== Passage for review ==
═══
Freddy Krueger enters a room in A Nightmare on Elm Street

Elm Street explored the terrifyingly thin line between dreams and reality and featured Robert Englund as the cackling homicidal Freddy, who haunts the dreams of suburban teenagers and dispatches them in increasingly grotesque and creative ways once they fall asleep. The film spawned a series of sequels (of increasingly diminished quality), a spinoff pitting two of the most iconic 1980s slasher characters against each other (Freddy Vs. Jason), a horror anthology series for television and a 2010 remake. Freddy Krueger gained a permanent place in the American pop culture subconscious.

Craven was involved in the lucrative Elm Street sequels up until A Nightmare on Elm Street 3: The Dream Warriors, but moved on to direct episodes of the mid-80s reboot of The Twilight Zone as well as The Serpent and the Rainbow, based on the nonfiction book about an ethnobotanist (Bill Pullman) who investigates an alleged true life case of a zombie created through Haitian Voodoo.

The Serpent and the Rainbow represented an attempt to move away from the slasher genre Craven helped create, and while he would follow it up with schlocky fare like the horror-comedy Shocker and the more straight-forward horror film The People Under the Stairs, Craven would revisit his signature creation with 1994's New Nightmare. A meta-horror examination of the Nightmare on Elm Street franchise, New Nightmare featured the original film's stars Heather Langenkamp and Robert Englund (and Craven himself) as themselves, pitted against Freddy Krueger as he attempts to enter the real world.

Ghostface prepares for the kill in Scream

In 1996, Wes Craven once again reinvented the horror genre for a new generation with Scream, a horror movie about horror movies featuring a clever, self-aware script by Kevin Williamson and - keeping with the Craven tradition of casting promising talent (like Johnny Depp in Elm Street or Sharon Stone in 1981's Deadly Blessing) - starred the likes of Neve Campbell, Skeet Ulrich, Jamie Kennedy and Matthew Lillard. Scream spawned three sequels and was recently adapted for television on MTV. The TV version of Scream has proved a hit, and has been renewed for a second season.

Between directing Scream 2 and Scream 3, Craven stepped out of his main genre completely with the drama Music of the Heart, which starred Meryl Streep in an Oscar-nominated performance as an inner-city music teacher. His straight-forward thriller Red Eye was one of the highlights of his 2000s output, as was his segment in the acclaimed French anthology film Paris je t'aime. His final two films, 2010's My Soul to Take and 2011's Scream 4 were less well-received, but he had several promising projects in development, such as a television adaptation of The People Under the Stairs with SyFy.
═══
== Required work ==
Rewrite the passage on Wes Craven's films starting at "Elm Street explored the" and ending at "pop culture subconscious.", changing "suburban" to "small-town".

(Saved data entries)
═══
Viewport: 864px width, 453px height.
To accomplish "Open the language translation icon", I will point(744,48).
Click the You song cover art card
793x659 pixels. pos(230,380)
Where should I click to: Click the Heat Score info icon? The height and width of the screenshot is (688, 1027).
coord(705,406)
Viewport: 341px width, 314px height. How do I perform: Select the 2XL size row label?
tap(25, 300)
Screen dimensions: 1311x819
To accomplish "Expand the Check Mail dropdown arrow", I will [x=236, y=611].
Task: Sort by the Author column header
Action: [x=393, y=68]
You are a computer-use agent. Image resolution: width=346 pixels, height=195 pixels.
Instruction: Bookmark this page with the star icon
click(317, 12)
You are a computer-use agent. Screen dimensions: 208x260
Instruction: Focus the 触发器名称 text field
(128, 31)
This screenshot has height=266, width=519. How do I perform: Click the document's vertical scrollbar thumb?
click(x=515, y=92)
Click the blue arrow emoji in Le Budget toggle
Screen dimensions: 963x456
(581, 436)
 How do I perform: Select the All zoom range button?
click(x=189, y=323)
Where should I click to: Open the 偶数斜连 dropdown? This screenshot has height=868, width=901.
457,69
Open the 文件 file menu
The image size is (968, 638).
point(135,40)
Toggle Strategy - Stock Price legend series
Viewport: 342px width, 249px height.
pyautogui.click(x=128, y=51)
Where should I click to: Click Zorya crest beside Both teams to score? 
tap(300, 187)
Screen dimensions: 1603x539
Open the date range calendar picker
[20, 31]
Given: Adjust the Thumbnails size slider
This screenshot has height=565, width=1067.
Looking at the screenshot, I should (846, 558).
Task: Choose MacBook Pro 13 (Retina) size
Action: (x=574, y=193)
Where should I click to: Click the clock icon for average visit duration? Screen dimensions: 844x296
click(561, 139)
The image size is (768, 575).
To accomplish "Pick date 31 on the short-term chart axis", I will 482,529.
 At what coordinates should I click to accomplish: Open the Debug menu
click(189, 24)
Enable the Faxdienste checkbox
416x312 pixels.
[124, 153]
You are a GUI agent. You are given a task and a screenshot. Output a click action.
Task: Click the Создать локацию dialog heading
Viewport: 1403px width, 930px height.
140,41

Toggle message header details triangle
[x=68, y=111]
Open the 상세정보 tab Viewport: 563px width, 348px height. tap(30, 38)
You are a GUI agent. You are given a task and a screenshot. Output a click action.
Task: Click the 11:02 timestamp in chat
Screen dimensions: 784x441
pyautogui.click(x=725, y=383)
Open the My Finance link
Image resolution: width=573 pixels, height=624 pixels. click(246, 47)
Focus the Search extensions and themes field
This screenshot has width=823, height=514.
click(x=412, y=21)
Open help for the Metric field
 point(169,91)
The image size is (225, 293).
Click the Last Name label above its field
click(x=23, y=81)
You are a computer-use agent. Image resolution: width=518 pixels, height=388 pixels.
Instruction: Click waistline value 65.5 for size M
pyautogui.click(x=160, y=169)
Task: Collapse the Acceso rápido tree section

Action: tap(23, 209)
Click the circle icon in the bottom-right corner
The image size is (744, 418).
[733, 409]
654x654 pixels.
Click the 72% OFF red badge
═══
== Solution to this problem ==
Elm Street explored the terrifyingly thin line between dreams and reality and featured Robert Englund as the cackling homicidal Freddy, who haunts the dreams of small-town teenagers and dispatches them in increasingly grotesque and creative ways once they fall asleep. The film spawned a series of sequels (of increasingly diminished quality), a spinoff pitting two of the most iconic 1980s slasher characters against each other (Freddy Vs. Jason), a horror anthology series for television and a 2010 remake. Freddy Krueger gained a permanent place in the American pop culture subconscious.